3. Results and Discussion

Details of the microsatellite loci and variability measures across 48 individuals of the Chinese cobra are summarized in Table 1. The 13 sequences containing a microsatellite locus were deposited in GenBank (HQ881484-HQ881496). The number of alleles ranged from 4 to 12; observed heterozygosity (Ho) ranged from 0.213–0.854, and expected heterozygosity (He) ranged from 0.301–0.838 (Table 1).

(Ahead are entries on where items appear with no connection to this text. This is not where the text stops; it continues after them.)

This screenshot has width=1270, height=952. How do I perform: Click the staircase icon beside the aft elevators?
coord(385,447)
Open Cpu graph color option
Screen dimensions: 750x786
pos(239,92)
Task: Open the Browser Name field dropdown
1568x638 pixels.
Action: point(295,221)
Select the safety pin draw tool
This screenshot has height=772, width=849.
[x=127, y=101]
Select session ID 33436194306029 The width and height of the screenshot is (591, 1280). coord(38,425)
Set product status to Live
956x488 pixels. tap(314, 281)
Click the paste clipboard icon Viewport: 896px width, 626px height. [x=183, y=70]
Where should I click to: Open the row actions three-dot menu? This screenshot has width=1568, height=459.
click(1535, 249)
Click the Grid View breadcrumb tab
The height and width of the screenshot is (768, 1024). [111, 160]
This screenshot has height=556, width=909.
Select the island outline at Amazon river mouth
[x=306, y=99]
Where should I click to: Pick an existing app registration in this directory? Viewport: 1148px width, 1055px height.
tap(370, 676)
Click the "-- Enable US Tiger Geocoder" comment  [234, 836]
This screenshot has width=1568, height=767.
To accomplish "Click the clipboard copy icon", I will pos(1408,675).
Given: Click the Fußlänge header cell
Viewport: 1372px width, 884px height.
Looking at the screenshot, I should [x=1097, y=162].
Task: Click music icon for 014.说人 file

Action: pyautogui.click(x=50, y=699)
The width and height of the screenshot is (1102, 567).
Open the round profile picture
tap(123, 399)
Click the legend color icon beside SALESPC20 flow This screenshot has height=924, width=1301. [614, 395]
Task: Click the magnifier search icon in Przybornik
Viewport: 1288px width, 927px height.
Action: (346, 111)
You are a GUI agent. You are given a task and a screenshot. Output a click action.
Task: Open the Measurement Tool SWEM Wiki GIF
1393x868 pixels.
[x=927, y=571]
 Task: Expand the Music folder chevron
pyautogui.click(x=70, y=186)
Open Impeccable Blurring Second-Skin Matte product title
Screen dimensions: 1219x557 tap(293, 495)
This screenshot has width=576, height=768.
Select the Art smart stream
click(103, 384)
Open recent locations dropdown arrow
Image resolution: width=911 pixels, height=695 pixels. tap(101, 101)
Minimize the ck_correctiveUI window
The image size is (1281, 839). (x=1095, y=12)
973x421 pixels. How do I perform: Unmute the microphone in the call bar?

Tests for departure from HWE and for LD were conducted for each of the two populations separately. After sequential Bonferroni correction [10], none of the 13 loci showed significant departures from Hardy-Weinberg equilibrium for each of the two populations. Two (from the Yong’an population) and one (from the Ganzhou population) out of 78 pairwise comparisons exhibited significant linkage disequilibrium respectively following sequential Bonferroni correction.

AMOVA indicated that a small but significant (P < 0.001) proportion (16.0%) of the total variation in the microsatellite DNA data were attributable to differences among populations, indicating geographical structuring and restricted gene flow. It could be attributable to the Wuyi mountains in the area having a sufficiently isolating effect to significantly reduce gene flow (see Figure 1). A significant (P < 0.001) proportion of variation also occurred within populations (84.0%). Previous work based on data with the mitochondrial control region sequences of the Chinese cobra in Taiwan showed low N_m values (0.31–2.00) between populations, indicating low levels of gene flow [11]. Accordingly, the four populations in Taiwan were treated as distinct evolutionarily significant units (ESUs) [11]. Our microsatellite data also showed a low N_m (1.31) value between the two populations from mainland China. The results of AMOVA and the low N_m value between the two populations indicated that the Yong’an and Ganzhou populations should be treated as distinct ESUs. Given the existence of distinct ESUs, reintroducing confiscated cobras from the illegal trade back into the wild should be conducted with caution to prevent artificial gene flow.

In conclusion, the microsatellite loci presented in this study will be useful for genetic studies in N. atra especially directed toward a finer-scaled understanding of gene flow, population structure and dispersal dynamics within and between population groups.